One is giving tools to department managers to inventory and categorize data, and create data retention policies. An organization can’t protect data it isn’t aware of, he points out. And educating users of the dangers of data hoarding is also important “because the easiest data to protect is the data you no longer keep around.”
The cyber-awareness campaign uses a variety to tools — posters on campus, social media, YouTube videos, management briefings are among them. With financing from the university’s risk management department, a one year licence for the online PhishMe training service has been taken out to give staff and students a vehicle for learning what to look for.

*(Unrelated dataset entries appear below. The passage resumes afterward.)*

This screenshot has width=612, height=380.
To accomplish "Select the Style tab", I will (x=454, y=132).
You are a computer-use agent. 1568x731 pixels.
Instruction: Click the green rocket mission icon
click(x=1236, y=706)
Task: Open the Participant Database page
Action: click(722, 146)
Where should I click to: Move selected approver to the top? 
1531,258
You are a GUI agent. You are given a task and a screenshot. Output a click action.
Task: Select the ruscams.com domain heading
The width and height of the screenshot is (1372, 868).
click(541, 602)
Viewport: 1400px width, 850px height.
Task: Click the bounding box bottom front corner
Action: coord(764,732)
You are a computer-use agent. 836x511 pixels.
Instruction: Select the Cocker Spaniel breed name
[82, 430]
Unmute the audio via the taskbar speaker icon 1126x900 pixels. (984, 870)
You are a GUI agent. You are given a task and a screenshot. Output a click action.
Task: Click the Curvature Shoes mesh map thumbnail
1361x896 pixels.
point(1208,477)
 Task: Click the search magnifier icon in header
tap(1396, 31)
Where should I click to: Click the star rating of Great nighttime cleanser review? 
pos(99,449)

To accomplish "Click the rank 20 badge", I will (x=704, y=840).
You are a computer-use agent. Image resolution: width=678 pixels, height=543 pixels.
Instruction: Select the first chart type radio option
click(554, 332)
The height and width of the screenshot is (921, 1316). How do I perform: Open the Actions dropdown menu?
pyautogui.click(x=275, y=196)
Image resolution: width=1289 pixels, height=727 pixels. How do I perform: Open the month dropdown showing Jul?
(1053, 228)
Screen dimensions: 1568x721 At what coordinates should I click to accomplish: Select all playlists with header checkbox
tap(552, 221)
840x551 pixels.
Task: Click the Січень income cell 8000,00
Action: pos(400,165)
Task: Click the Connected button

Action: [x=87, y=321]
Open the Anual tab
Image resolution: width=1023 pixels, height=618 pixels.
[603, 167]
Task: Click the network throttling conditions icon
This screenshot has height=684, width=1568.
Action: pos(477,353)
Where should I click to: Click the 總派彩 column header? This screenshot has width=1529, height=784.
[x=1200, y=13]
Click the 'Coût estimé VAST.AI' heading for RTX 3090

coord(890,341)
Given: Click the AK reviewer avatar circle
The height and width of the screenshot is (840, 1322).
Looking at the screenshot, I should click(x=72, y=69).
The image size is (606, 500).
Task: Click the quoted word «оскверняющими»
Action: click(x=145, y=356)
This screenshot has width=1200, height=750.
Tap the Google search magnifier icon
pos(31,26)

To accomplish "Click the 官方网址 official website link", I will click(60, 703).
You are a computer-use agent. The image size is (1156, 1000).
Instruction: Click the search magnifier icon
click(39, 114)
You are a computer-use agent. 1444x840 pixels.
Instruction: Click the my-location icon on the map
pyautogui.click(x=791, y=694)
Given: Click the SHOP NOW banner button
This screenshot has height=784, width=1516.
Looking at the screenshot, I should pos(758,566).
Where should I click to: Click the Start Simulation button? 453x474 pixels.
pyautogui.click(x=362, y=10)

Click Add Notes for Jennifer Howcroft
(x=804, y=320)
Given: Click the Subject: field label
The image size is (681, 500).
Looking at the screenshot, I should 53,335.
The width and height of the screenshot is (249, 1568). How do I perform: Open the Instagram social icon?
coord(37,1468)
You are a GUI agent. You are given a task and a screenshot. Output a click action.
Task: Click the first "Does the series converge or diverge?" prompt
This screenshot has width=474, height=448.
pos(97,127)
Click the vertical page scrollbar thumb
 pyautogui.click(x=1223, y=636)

Started last October as part of security awareness month, it has continued. “The intent is to have it as a persistent campaign,” says Shipley. “This is a constant communications effort, and I think its an area that’s often overlooked because cybersecurity is often the responsibility of the IT department.”
It’s important because a study showed that as much as 20 per cent of endpoints in a six month period can have “fairly significant infections.”
The new network and security architecture will have several components to overcome that, including network segmentation, a network access control platform and an integrated malware response system tied to UNB’s IBM QRadar security information and event management platform. That will require vendors who can promise tools that work together. The first is Trend Micro’s Deep Discovery anti-virus platform. The SIEM will be the core of what he calls a “digital immune system” that shares threat intelligence from devices and can take defensive action.
“We estimate that the average device cleanup takes about three hours of staff time,” Shipley says. “When you’re dealing with 1,400 infections a year that cost adds up really quickly.”
He stresses that the university is taking a holistic approach, not looking for a silver bullet. That will improve the institution’s risk profile “because IT Security isn’t the problem. Systems, in and of themselves aren’t the issue. The issue is the combination of systems and humans, which is why I’m a proponent of a cybersecurity focus over an information security or information technology security focus.
“For me, the value of the four-pronged approach to cybersecurity is that it places 75 per cent of the emphasis on the key problem: People (information security policy, roles etc. and data governance, cybersecurity awareness and behaviour change) and gives the technology (25 per cent) the conditions required to succeed.”